Eine notorische Parkgebühr-Verweigerin sitzt ihre Haftstrafe ab. Einem weiteren Parksünder blüht bald der Arrest. Die Exekution ist schon im Laufen.

Foto © Erwin ScheriauParksündern blüht manchmal sogar der Arrest
Wer glaubt, jene Grazerin, die wegen hartnäckiger Verweigerung der Parkgebühren und der folgenden Strafen - in Summe rund 25.000 Euro - hat alleine den Vogel abgeschossen, kann im Grazer Parkgebührenreferat eines Besseren belehrt werden. Wie berichtet, hat diese 38-jährige Dame Anfang Jänner ihre Ersatzfreiheitsstrafe im Ausmaß von 500 Tagen antreten müssen. Sie könnte im Arrest bald einschlägige Gesellschaft bekommen. Ein bald 30-jähriger Steirer hat nun aber sogar eine Strafsumme von über 32.000 Euro angehäuft. Auch ihm droht Ersatzarrest.
Das Sündenregister des neuen Falles liest sich nicht weniger spektakulär als jenes der 38-Jährigen. Seit Ende 2007 hat er 199 Organmandate ausgefasst. "Bisweilen ist er sogar auf zwei Eintragungen pro Tag gekommen", erklärt der Leiter des Grazer Parkgebührenreferates, Gottfried Pobatschnig. Und der Steirer, der zwar ein Auto mit Grazer Kennzeichen gefahren hat aber hier nicht seinen Hauptwohnsitz hatte, ignorierte ebenso nicht nur jedes Organmandat sondern alle weiteren Verfahrensschritte und Strafaufforderungen. "Derzeit ist gerade das Exekutionsverfahren im Laufen. Sollte sich herausstellen, dass die offene Strafsumme auf diesem Wege nicht einzutreiben ist, wird dem jungen Herren die Aufforderung zum Antritt der Ersatzfreiheitsstrafe zugestellt", schildert Pobatschnig den Verfahrenslauf. Wird dann auch nicht gezahlt, heißt es wohl ab in den Häf'n.

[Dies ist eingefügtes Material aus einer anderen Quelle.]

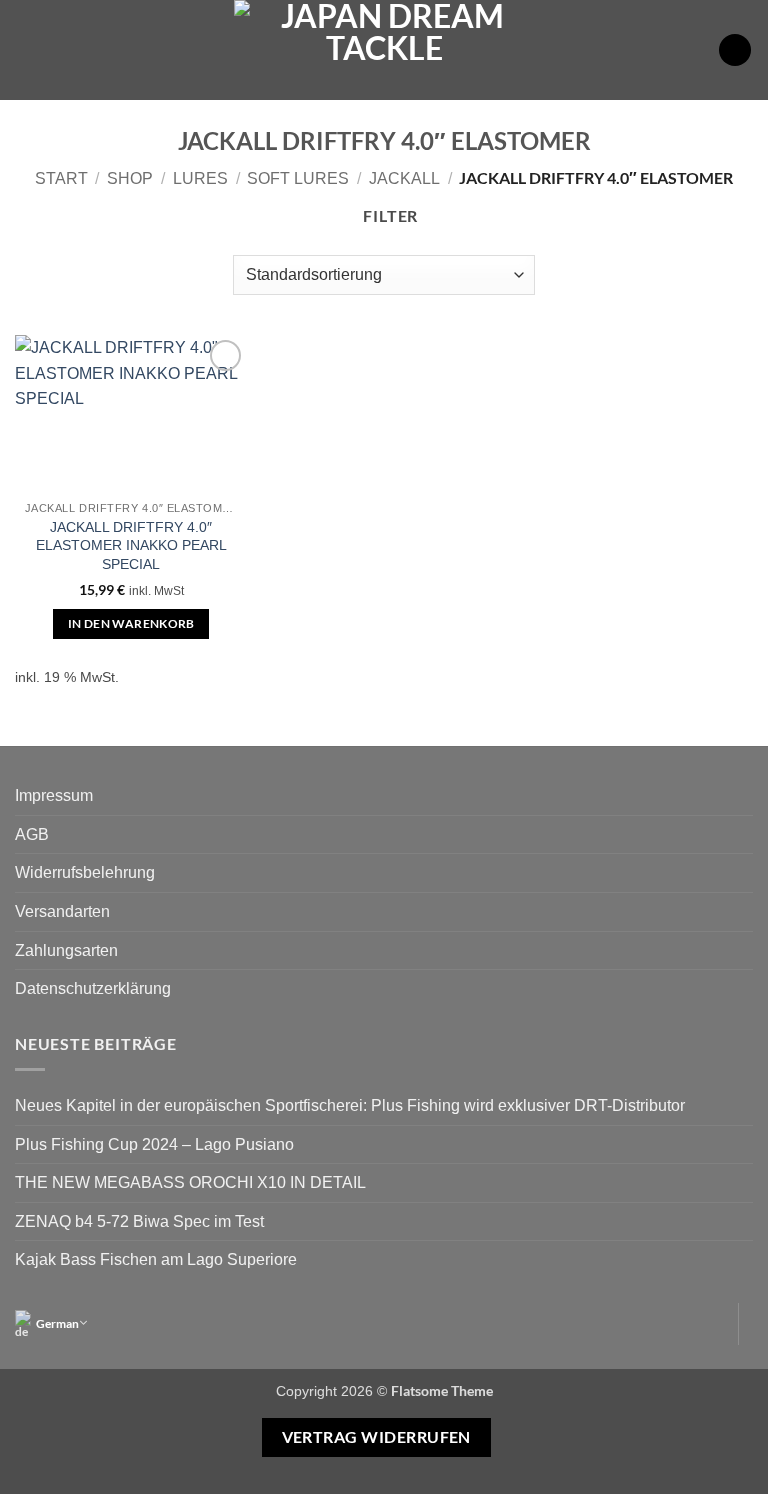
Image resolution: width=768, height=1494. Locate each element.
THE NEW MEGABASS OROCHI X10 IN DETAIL (190, 1182)
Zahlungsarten (66, 950)
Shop (130, 178)
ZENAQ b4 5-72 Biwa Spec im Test (139, 1221)
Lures (200, 178)
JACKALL (404, 178)
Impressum (54, 795)
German (57, 1323)
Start (61, 178)
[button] (27, 49)
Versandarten (62, 911)
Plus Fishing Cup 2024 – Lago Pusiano (154, 1144)
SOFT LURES (298, 178)
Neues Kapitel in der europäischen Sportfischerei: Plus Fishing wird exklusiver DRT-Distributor (350, 1105)
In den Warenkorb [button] (131, 623)
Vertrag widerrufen (376, 1437)
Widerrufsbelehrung (85, 872)
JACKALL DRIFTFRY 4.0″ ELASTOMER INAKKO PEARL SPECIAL (131, 545)
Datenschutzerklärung (93, 988)
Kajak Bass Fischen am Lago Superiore (156, 1259)
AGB (32, 834)
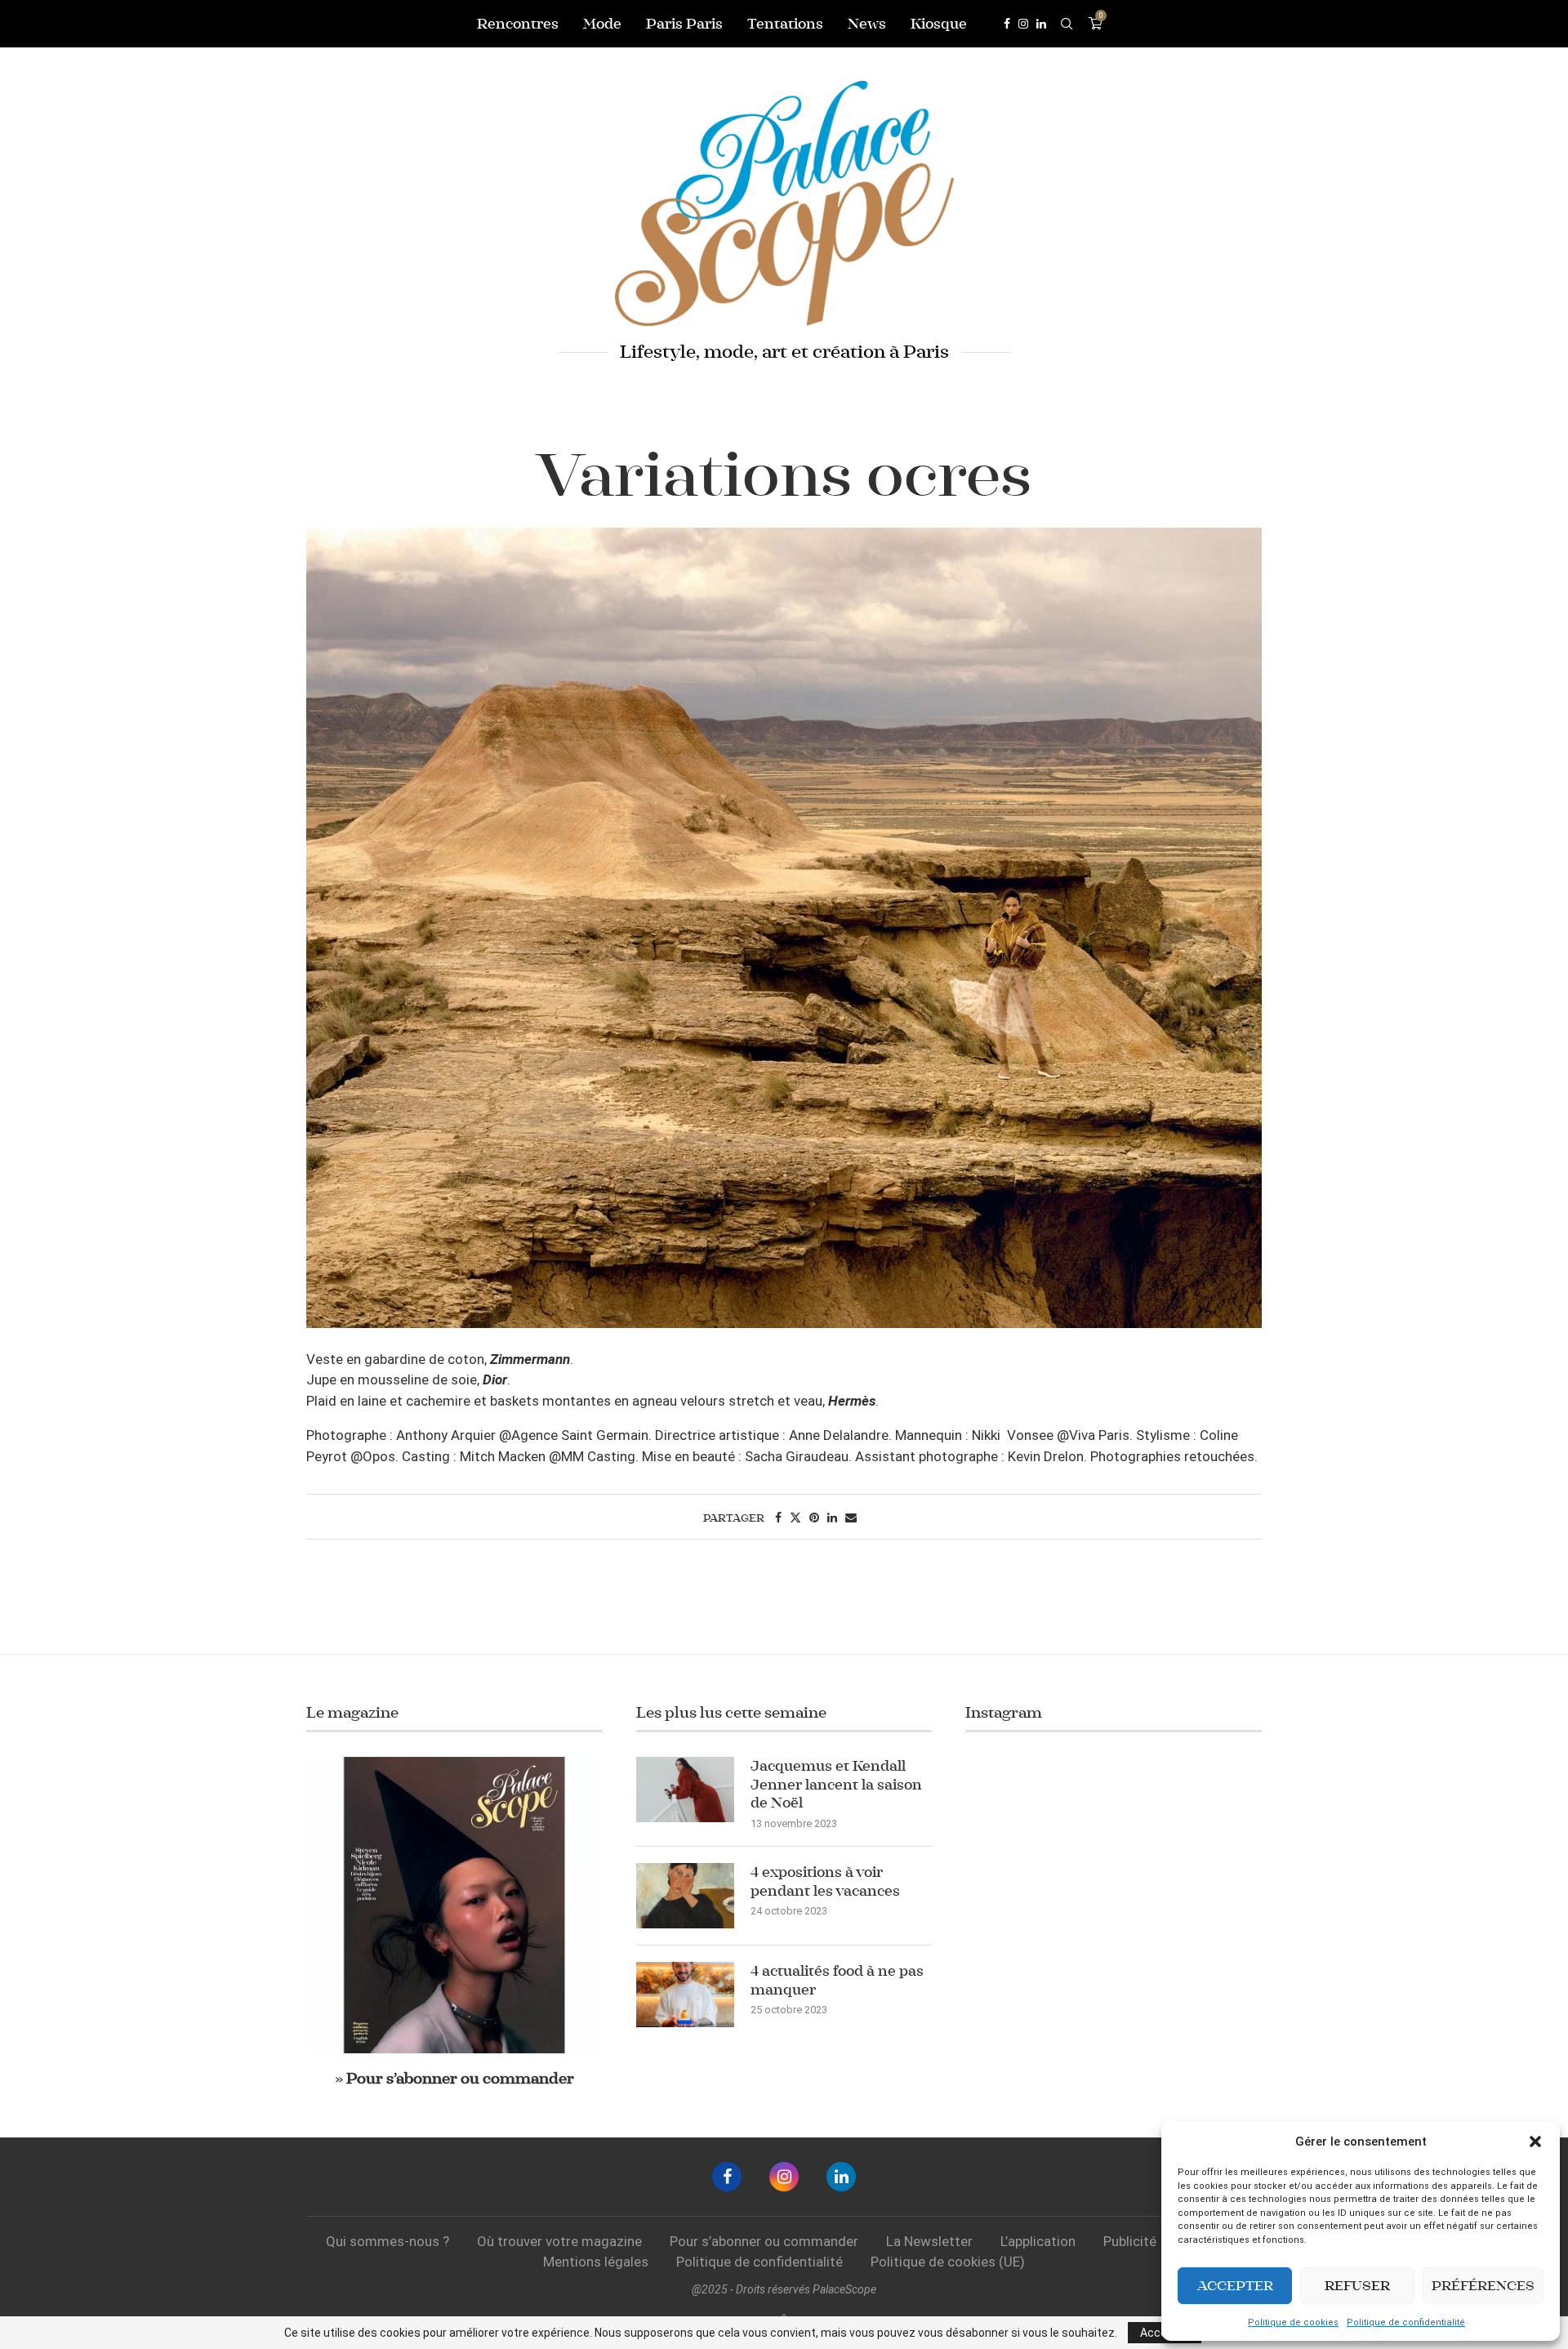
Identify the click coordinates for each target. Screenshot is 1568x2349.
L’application (1038, 2241)
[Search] (1066, 23)
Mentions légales (595, 2261)
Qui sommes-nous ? (387, 2241)
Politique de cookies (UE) (948, 2261)
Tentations (785, 24)
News (867, 24)
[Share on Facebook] (778, 1517)
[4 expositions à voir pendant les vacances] (685, 1895)
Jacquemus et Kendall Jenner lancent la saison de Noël (836, 1784)
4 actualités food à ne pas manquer (837, 1980)
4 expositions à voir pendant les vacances (825, 1881)
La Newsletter (929, 2241)
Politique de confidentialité (1406, 2322)
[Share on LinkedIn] (832, 1517)
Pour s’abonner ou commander (764, 2241)
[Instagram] (1023, 23)
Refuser (1357, 2285)
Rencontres (518, 24)
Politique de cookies (1293, 2322)
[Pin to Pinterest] (814, 1517)
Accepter (1235, 2285)
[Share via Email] (851, 1517)
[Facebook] (1007, 23)
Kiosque (939, 24)
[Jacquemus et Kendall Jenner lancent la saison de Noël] (685, 1789)
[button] (1535, 2141)
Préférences (1483, 2285)
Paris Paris (684, 24)
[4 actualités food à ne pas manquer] (685, 1994)
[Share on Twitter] (795, 1517)
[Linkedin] (1041, 23)
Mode (602, 24)
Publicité (1129, 2241)
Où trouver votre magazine (559, 2241)
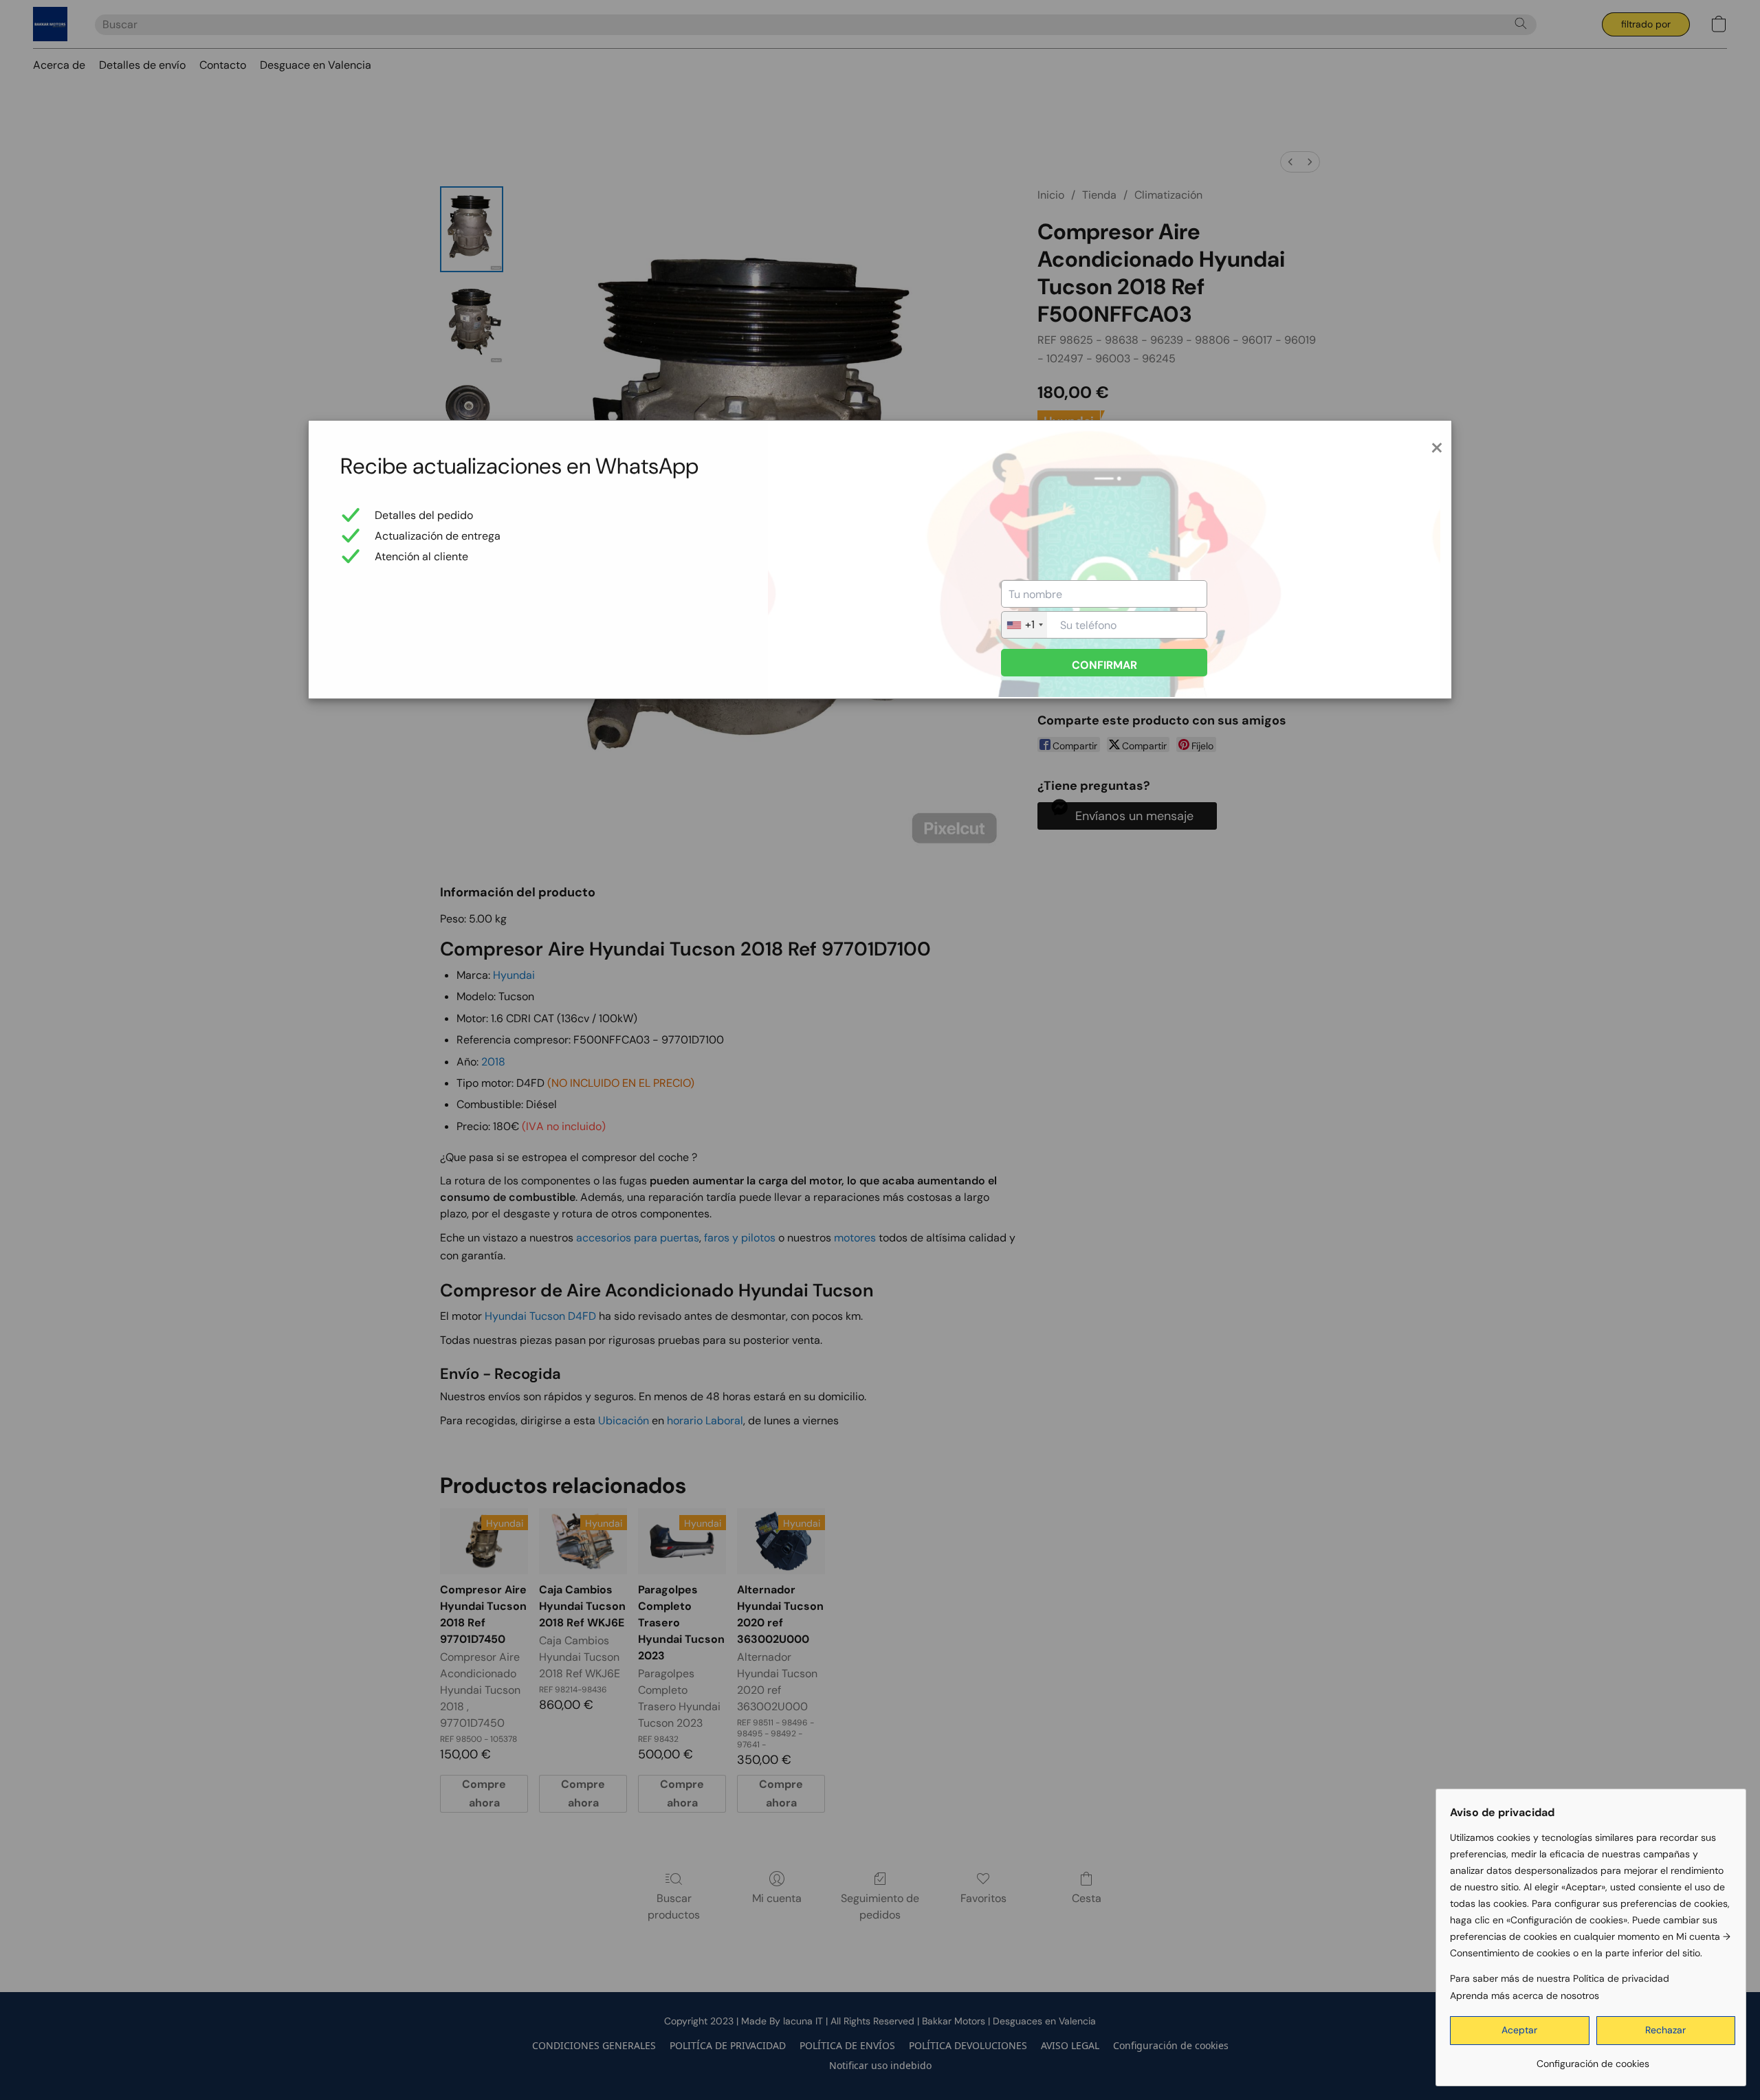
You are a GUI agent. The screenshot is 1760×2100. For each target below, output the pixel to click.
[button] (1520, 2030)
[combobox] (1024, 625)
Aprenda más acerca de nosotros (1524, 1995)
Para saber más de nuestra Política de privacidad (1559, 1978)
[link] (1592, 2058)
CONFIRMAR (1104, 665)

"Schlichte Realitätsverweigerung".
Solche Fälle mit "schlichter Realitätsverweigerung" seien in Graz aber trotzdem nur die ganz seltenen "Ausreißer", versichert der Chef des Parkgebührenreferats. Lediglich die ähnliche Geschichte einer Autofahrerin um die 50 sei derzeit auch in Bearbeitung.
Medieninteresse.
Der Fall der 38-jährigen jetzt in Haft befindlichen Parksünderin stößt auf ziemlich großes Medieninteresse über die Grenzen Österreichs hinaus. So waren am Mittwoch Teams der TV-Anstalten "Pro7" und SAT.1" bereits in der Steiermark auf Dreh.